I broke a spoke on an RS80 C50 wheel. Parts were $11 which included 4 spokes and 4 nipples. They don't sell singles


----------



## Jay Strongbow (May 8, 2010)

Mr645 said:


> I broke a spoke on an RS80 C50 wheel. Parts were $11 which included 4 spokes and 4 nipples. They don't sell singles


A quick google shows an MSRP of $9.99 for 1 spoke. But I'll somewhat stand corrected on spokes because I was thinking they were even more than that. Shimano 7900 C24 TL Spoke Front 282mm

And the only replacement rim I could find via google is £207.99 which is definitely steep unless you put these in the 'carbon rim' category which although they are part carbon I think they're in the same category as shallow alloy rims.
Shimano WH-7900-C24-CL-R rim for complete wheel, 20h rear, clincher - Buy Online | Fatbirds.co.uk


----------



## Oxtox (Aug 16, 2006)

my 7900 C24s were just mangled by a motorist and I considered trying to get them repaired using new rims and spokes...

but, given the difficulty of sourcing these parts and the costs involved (as well as not knowing if a re-built wheel would be as good as the original), it was much less hassle to just to purchase new 9000s.
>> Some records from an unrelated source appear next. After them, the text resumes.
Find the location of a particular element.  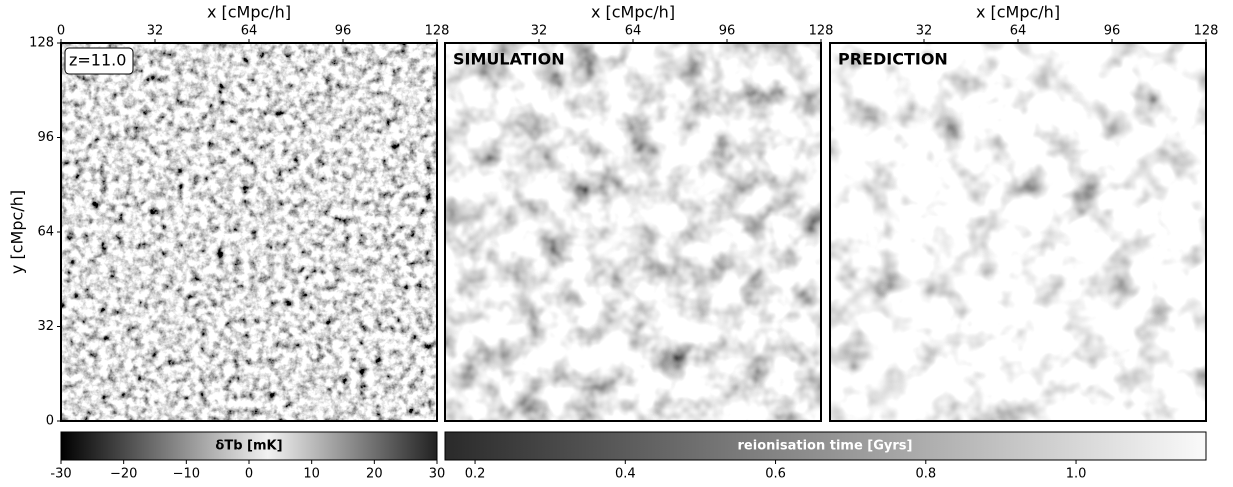

y-tick-label: 64 is located at coordinates (46, 232). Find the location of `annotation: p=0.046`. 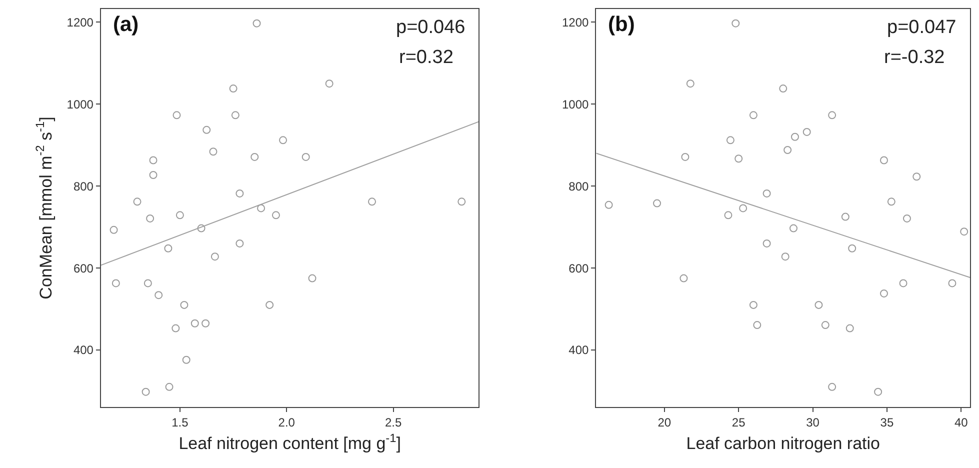

annotation: p=0.046 is located at coordinates (431, 28).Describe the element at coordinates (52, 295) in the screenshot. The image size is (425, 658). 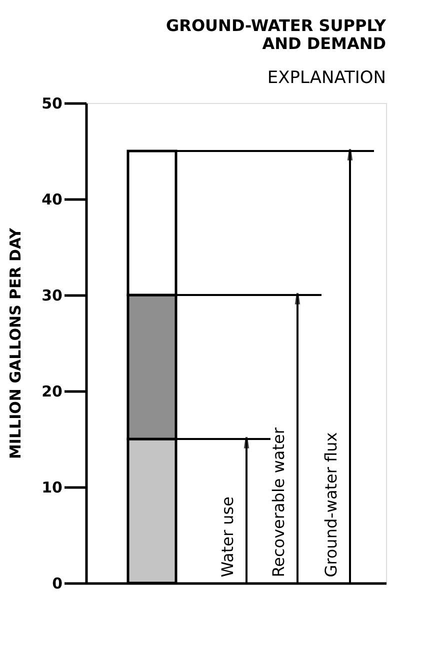
I see `y-tick-label: 30` at that location.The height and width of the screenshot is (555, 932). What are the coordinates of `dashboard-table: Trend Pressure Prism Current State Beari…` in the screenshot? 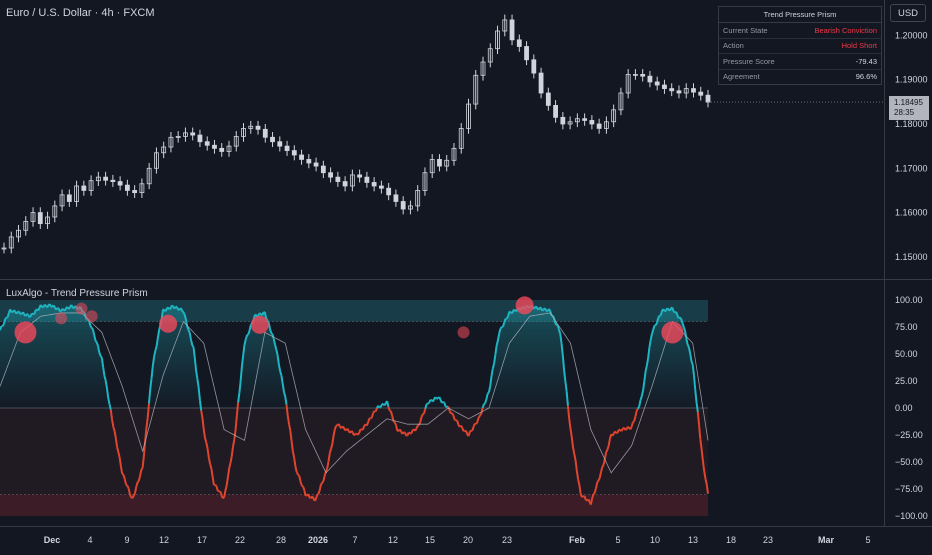 It's located at (800, 46).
unfortunately, I liked the 7900 graphics and silver hubs far, far better than the new version.

pisser...


----------



## Patrick78 (Oct 9, 2013)

~10,000 miles on a pair of C24's with no issues under a 200lb rider. Nice wheels for climbing and descending. They spin up fast in a sprint.


----------



## Mr645 (Jun 14, 2013)

The C24, C35 and C50 are closer to a carbon rim then aluminum. The spokes attach to the carbon, which is the structure. It's kid of like a carbon wheel with an aluminum brake surface attached


----------